Spencer H, Kramer L. Antacid-induced calcium loss. Arch Intern Med 1983;143:657-658. (Editorial)

Walker JA, Sherman RA, Cody RP. The effect of oral bases on enteral aluminum absorption. Arch Intern Med 1990 Oct;150(10):2037-2039.
Abstract: Physicochemical considerations suggest that citrate may potentiate gastrointestinal aluminum absorption via the formation of an aluminum citrate moiety. We tested this hypothesis and also studied whether sodium bicarbonate would have a similar effect. Eight healthy adults each partook of four oral regimens: aluminum alone, aluminum plus sodium bicarbonate, aluminum plus citrate (as Shohl's solution), and citrate alone. Twenty-four hour urine collections were obtained immediately preceding and during the second day of each medication period for determination of aluminum content. A significant but similar increment in urinary aluminum occurred with both aluminum alone and aluminum plus sodium bicarbonate, while only a small increment was noted with Shohl's solution alone. The rise in urinary aluminum obtained with aluminum plus Shohl's solution, however, was nearly eight times that seen with either aluminum alone or aluminum plus sodium bicarbonate (327 micrograms vs 45 micrograms and 41 micrograms, respectively). Citrate thus appears to augment gastrointestinal aluminum absorption markedly, an effect not shared by an equivalent dose of sodium bicarbonate. Citrate administration to patients with renal failure who are also taking aluminum-containing medication may be harmful.

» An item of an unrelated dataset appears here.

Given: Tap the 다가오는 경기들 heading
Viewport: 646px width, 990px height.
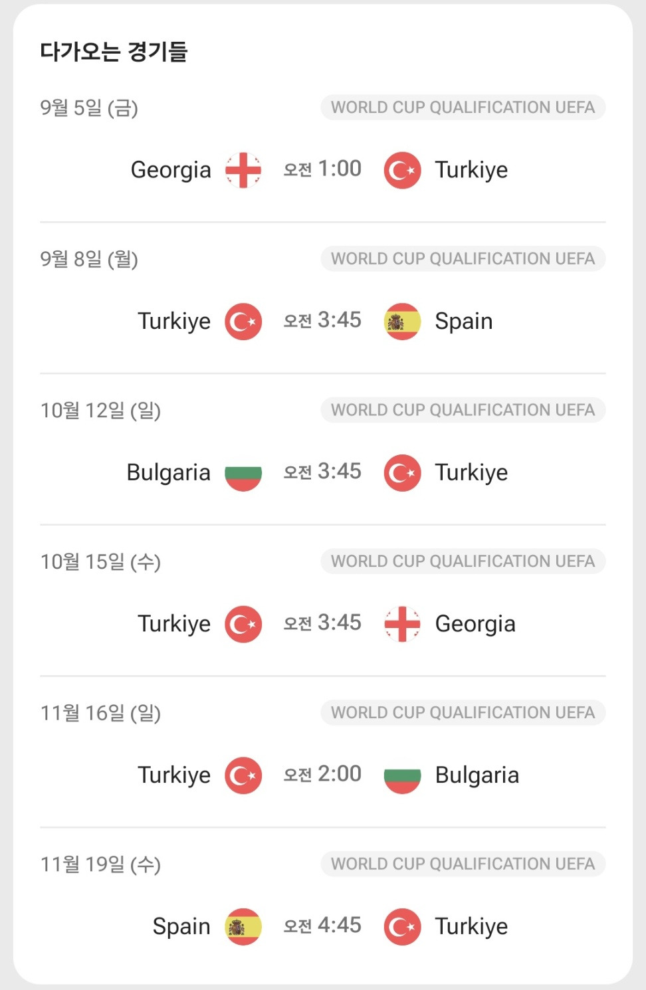Looking at the screenshot, I should coord(114,52).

Weberg R, Berstad A. Gastrointestinal absorption of aluminum from single doses of aluminum containing antacids in man. Eur J Clin Invest 1986 Oct;16(5):428-432.
Abstract: Ten subjects with normal renal function were given different single doses of aluminium containing antacids (1, 4, or 8 tablets). The antacid tablets (aluminium content 244 mg tablet-1) were chewed and swallowed either with water, with orange juice, or with citric acid solution. There was a marked increase in serum concentration of aluminium when the antacids was ingested with citric acid (P less than 0.001) or with orange juice (P less than 0.05). When antacids were taken with water, a slight, but significant increase in serum aluminium concentration was seen with 4, but not with 1 or with 8 tablets. Following all doses of antacid, a significant increase in 24 h urinary excretion of aluminium was seen. The estimated absorption of aluminium was 8 and 50 times higher when antacids were taken with orange juice or with citric acid, respectively, than when taken with water. Thus, measurable quantities of aluminium are absorbed from single oral doses of antacids. The absorption is substantially enhanced by concomitant ingestion of citric acid.